Din Konusunda 25 Temel Ana Prensip
1. İnsanlar ikiye ayrılır: (a) Rahman'ın kulları. (b) Şeytanın taraftarları.
2. Rahman'ın velîleri (evliyaurrahman) vardır, Şeytan'ın velîleri.
3. Mü'minler bir tek ümmettir. Ümmet birliğini bozmayan ve sarsmayan çeşitlilikler olumlu ve Rahmanîdir; Ümmet birliğini bozan, sarsan, dinamitleyen, çeşitlilikler şeytanîdir.
4. Bir Müslüman’da Ümmet şuuru (bilinci) olmaz; cemaat, fırka, hizip, parça asabiyeti olursa o Müslüman bid'atçidir, bozuktur, dengesizdir.
5. Bütün mü'minler kardeştir.
6. İki çeşit çeşitlilik vardır: Rahmanî, şeytanî...
7. Hiçbir parça ve fırka bütünle özdeşleştirilemez.
8. Bir Müslüman futbol kulübü tutar gibi, futbol holiganlığı yapar gibi aşırılık, hizipçilik, cemaatçilik yapamaz. Yaparsa sapıtır, dengesiz olur, zarar verir.
9. "Ben kendi cemaatime bakarım, öteki cemaatler ve başka Müslümanlar beni ilgilendirmez" diyen sapıktır.
10. Şeyhini, üstadını, hocasını, hocaefendisini, kendi baronunu putlaştıran, farkında olmadan rab haline getiren, onun ismet sıfatıyla muttasıf olduğuna inanan kişi büyük günah, büyük sapıklık içindedir, küfre ve şirke düşmesinden korkulur.
11. Hiçbir din baronunun, cemaat önder veya liderinin dinde değişiklik yapmaya, din esaslarından tâviz vermeye hakkı ve salahiyeti yoktur.
12. İki türlü şeyh vardır: (a) Hakikî şeyh. (b) Müteşeyyıh, yani sahte şeyh, şeyh taslağı. Hakikî şeyhe intisab eden, ucu Resullerin Seyyidine (Sallallahu aleyhi ve sellem) ulaşan çok sağlam ve kavi bir zincire yapışmış ve Mevlâsını bulmuş olur. Sahte şeyhin eteğine yapışan belâsını bulur.
13. Yüce İslâm dini, halkın para ve mallarının ganimet gibi toplanıp zimmete geçirilmesini kesinlikle yasak ve haram kılmıştır.
14. İnanç, ibadet, hizmet konularında Peygamber Aleyhissalâtu vesselamın metodu dışında hak metod yoktur.

══════════════════════════════

_Yapılacak iş_: Din konusundaki temel prensipleri sıralayan metni 14. maddeden sonrasını yazarak sürdürür müsünüz?

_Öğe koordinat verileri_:

══════════════════════════════

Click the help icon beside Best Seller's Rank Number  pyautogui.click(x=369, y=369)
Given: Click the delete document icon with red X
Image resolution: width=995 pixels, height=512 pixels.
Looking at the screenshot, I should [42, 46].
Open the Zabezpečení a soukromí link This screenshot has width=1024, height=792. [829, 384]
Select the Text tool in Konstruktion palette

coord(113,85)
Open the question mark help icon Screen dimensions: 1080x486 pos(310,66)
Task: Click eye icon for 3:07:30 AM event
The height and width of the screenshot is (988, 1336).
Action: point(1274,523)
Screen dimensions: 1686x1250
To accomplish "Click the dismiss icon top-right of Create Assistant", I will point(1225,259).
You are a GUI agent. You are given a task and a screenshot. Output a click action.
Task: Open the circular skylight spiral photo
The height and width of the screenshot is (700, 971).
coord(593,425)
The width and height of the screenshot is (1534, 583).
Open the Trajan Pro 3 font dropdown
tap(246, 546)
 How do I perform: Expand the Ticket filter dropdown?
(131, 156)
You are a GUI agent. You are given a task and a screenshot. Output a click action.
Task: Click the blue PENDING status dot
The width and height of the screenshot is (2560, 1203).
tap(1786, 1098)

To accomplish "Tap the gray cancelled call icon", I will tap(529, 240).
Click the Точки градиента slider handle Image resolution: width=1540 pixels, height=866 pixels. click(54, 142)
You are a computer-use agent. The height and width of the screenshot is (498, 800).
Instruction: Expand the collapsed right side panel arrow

══════════════════════════════

_Alıştırmanın sonucu_:
15. Halkın parasını ve malını toplayıp zimmetlerine geçiren, kendilerini putlaştıran, övdüren kimselerde hayır yoktur.
16. Nefs-i emmâre seviyesinde ve derekesinde bulunan kişiden reis olmaz, önder olmaz, rehber olmaz, mürşid olmaz. Böyleleri dall ve mudildir (delalete düşüren).
17. İslâm büyükleri mahlûkattan ücret, mükâfat, aferin, para, mal istemezler ve almazlar. Onların işi Halik iledir. Ücretleri O'na aittir.
18. Mahlûkatın alkışlarına, övgülerine meftun olanlar zahirde büyük görünseler bile gerçekte çok küçük ve sefildirler.
19. Müslümanların zillet ve esaretlerinin sebebi düşmanlarında değil kendi cehalet, gaflet, zaaf ve şuursuzluklarıdır.
20. İman ile küfür birlikte sulh içinde olamaz.
21. Hem Halik’a, hem Tağut'a birlikte itaat edilemez.
22. Kur'ân'ın, İslâm'ın temel hükümlerinin, Peygamberin mütevâtir hâdislerinin bir kısmına inanıp, bir kısmına inanmayanlar küfre düşer.
23. Ben Müslüman’ım ama Şeriatı kabul etmiyorum diyen büyük bir tenâkuza (çelişkiye) düşmüş olur. Şeriat, Kur'ân'dan ve Sünnetten çıkartılmış din hükümleri demektir. Şeriatı inkâr ve red eden İslâm'ı inkâr ve reddetmiş olur.
24. Müslüman, ezelde Bezm-i Elest gününde Allah ile yapmış olduğu ahd ü misakı unutmayan, Yaratana verdiği sözü tutan sâdık kimsedir.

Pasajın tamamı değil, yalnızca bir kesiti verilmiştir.